====== Extracted records ======
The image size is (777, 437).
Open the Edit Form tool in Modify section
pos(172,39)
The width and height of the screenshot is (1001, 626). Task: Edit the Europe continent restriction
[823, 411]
======
## Work instructions
Find every line in the rows above that contains the word "Edit", and copy each of those lines in full.

## Result below
Open the Edit Form tool in Modify section
The width and height of the screenshot is (1001, 626). Task: Edit the Europe continent restriction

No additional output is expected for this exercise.